SUPPLIED MATERIAL>
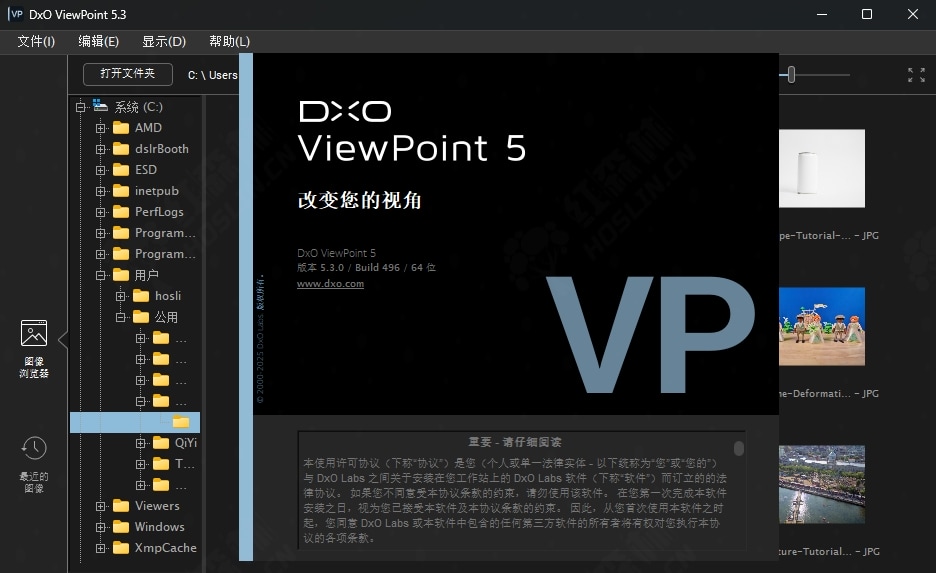This screenshot has width=936, height=573.
Task: Select the AMD folder icon
Action: coord(122,128)
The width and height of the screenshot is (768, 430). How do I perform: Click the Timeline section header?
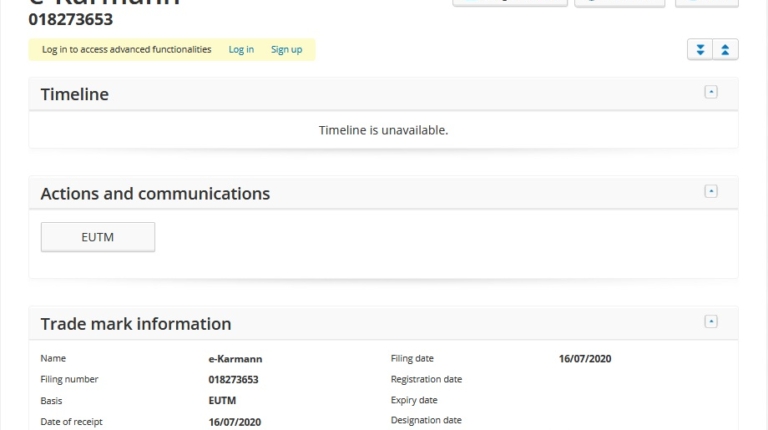point(75,94)
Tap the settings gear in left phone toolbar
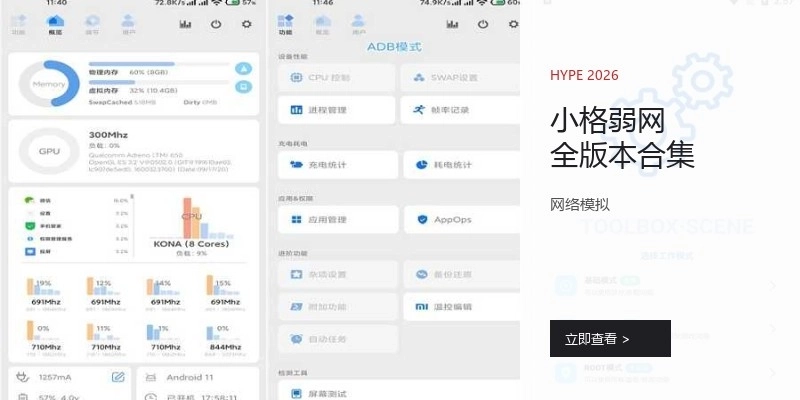Viewport: 800px width, 400px height. pos(247,23)
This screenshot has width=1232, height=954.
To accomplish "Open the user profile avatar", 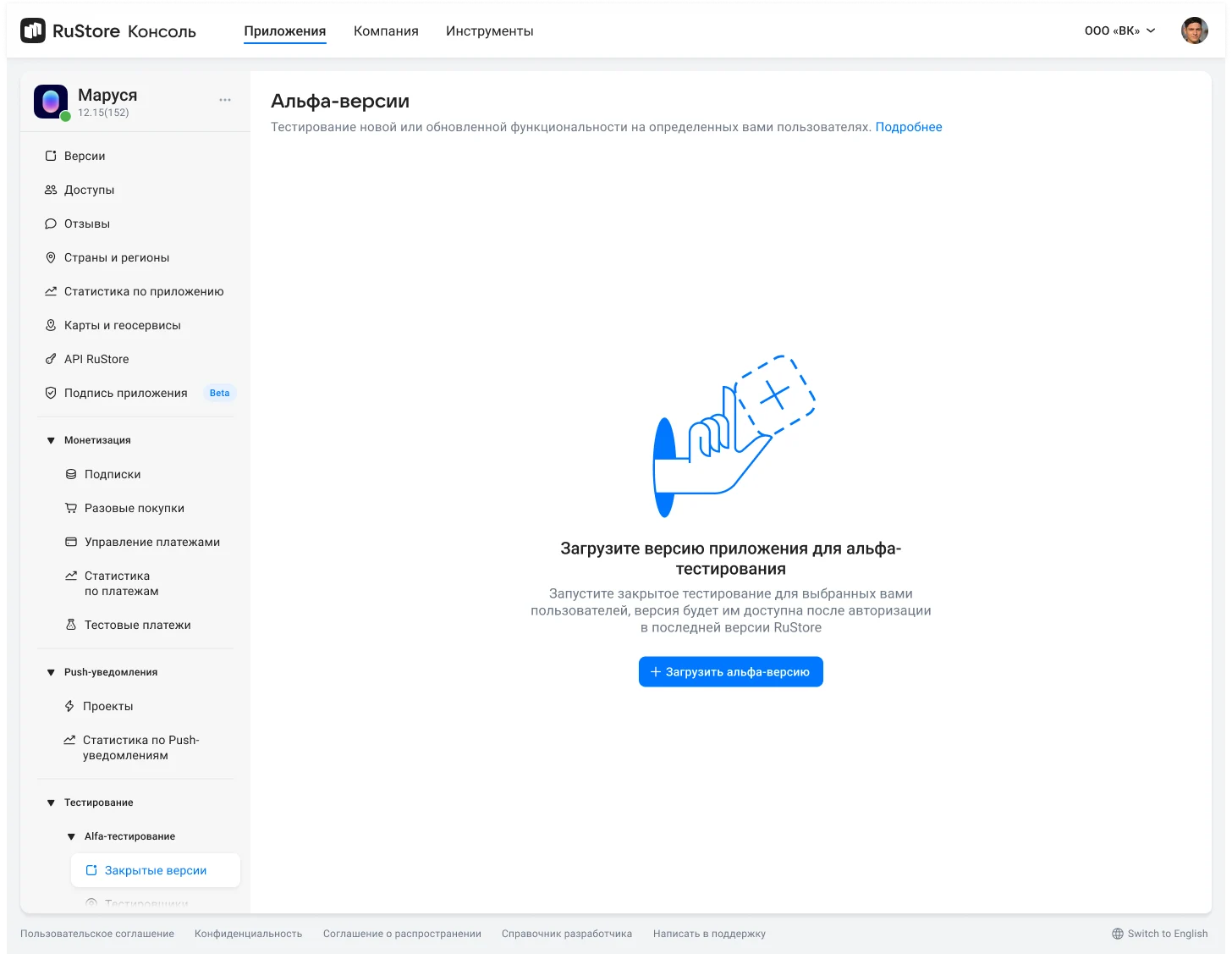I will pyautogui.click(x=1194, y=31).
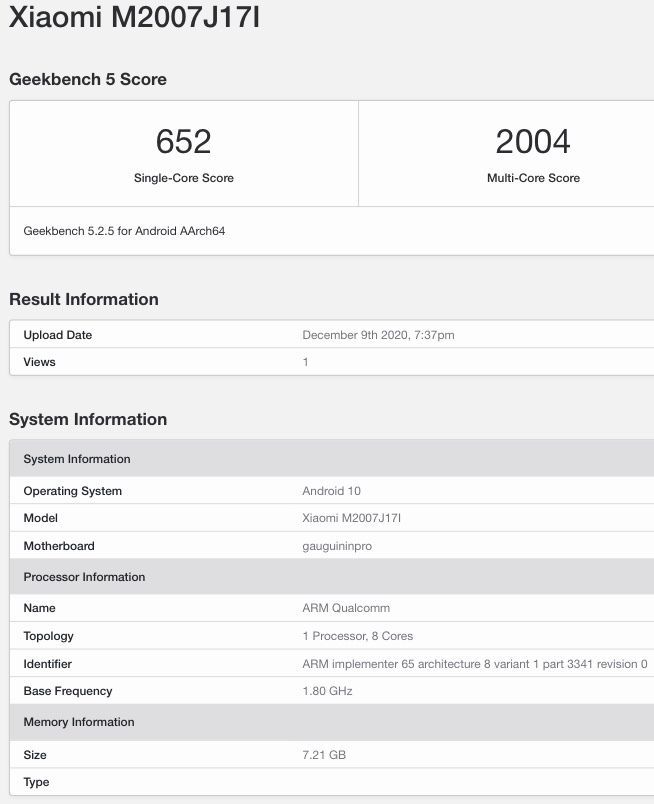Viewport: 654px width, 804px height.
Task: Click the Xiaomi M2007J17I page title
Action: (x=134, y=16)
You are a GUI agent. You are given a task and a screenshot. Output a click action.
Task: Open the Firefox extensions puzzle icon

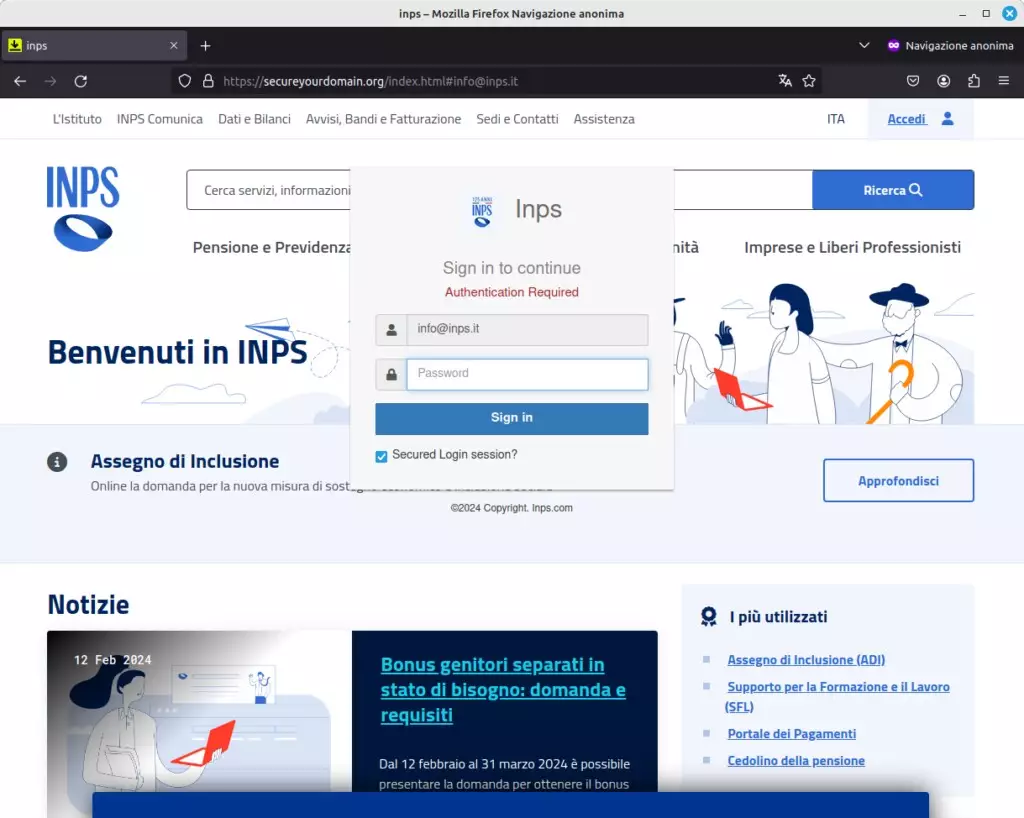(974, 81)
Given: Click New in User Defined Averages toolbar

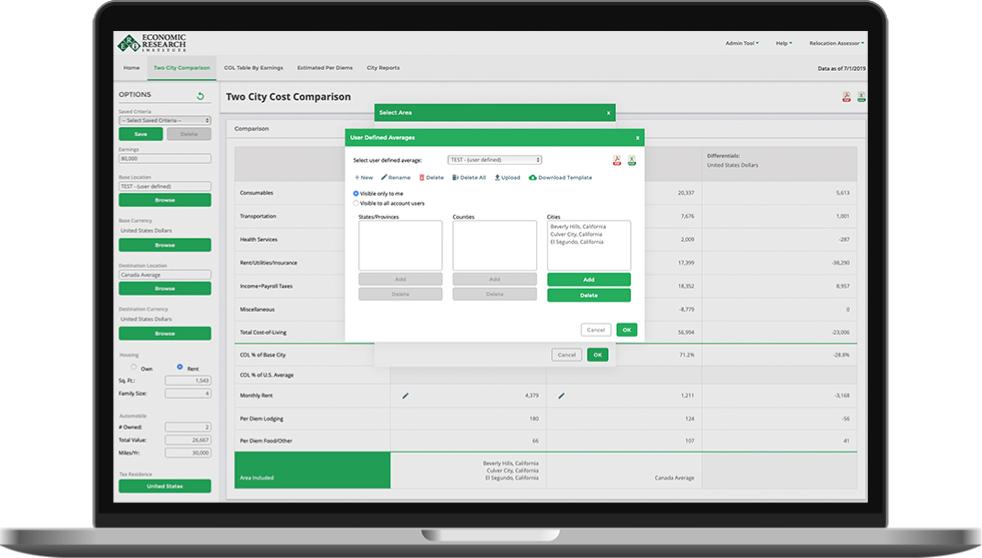Looking at the screenshot, I should (x=363, y=177).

ABOUT THIS TASK> For this exercise, return exactly the lines above from the line with "Tap the settings gear in left phone toolbar" through the line with "This screenshot has width=1232, height=954.", both included. Do not copy the pictures.

PROBLEM SOLUTION>
Tap the settings gear in left phone toolbar
Viewport: 800px width, 400px height. pos(247,23)
This screenshot has width=1232, height=954.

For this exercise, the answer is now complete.